INSTRUCTIONS FOR THE TASK ::
Starting at the line that contains "Screen dimensions: 913x854", copy every line through the end of the records below exactly as written, leaving out pictures.

Stored data entries ::
========

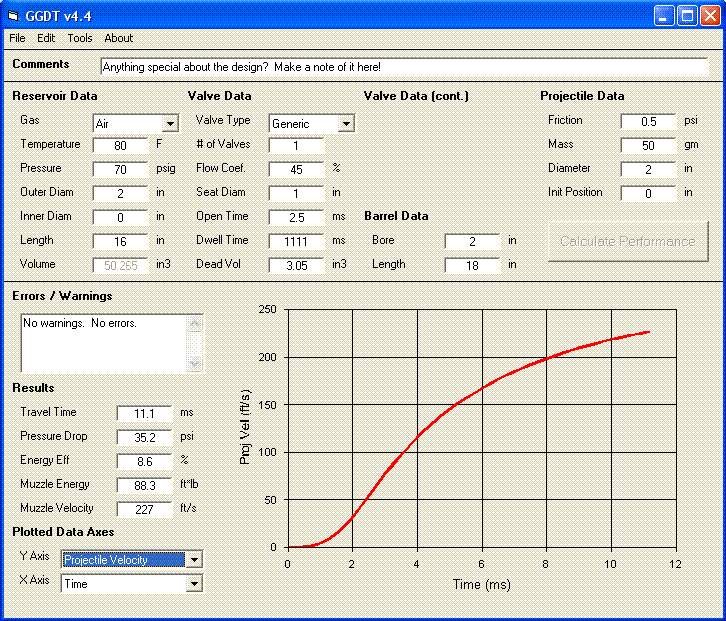Image resolution: width=726 pixels, height=621 pixels.
Task: Maximize the GGDT window
Action: pos(687,15)
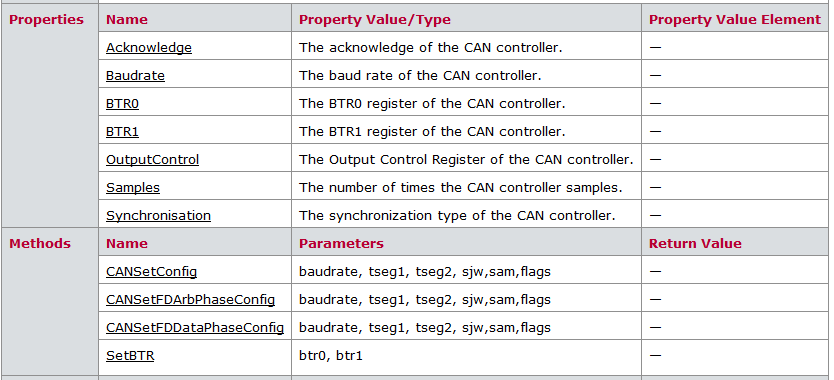The width and height of the screenshot is (834, 380).
Task: Follow the BTR0 link
Action: pos(122,103)
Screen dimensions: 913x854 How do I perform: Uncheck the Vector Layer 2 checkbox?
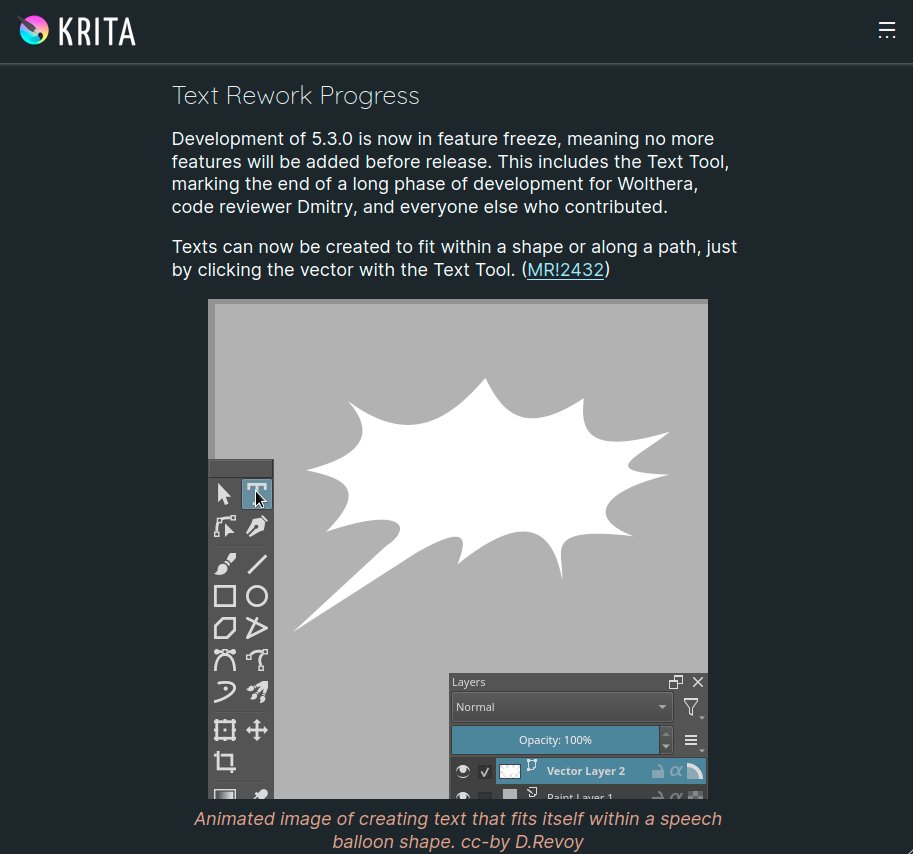point(485,771)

========

EXERCISE RESPONSE ::
Screen dimensions: 913x854 How do I perform: Uncheck the Vector Layer 2 checkbox?
point(485,771)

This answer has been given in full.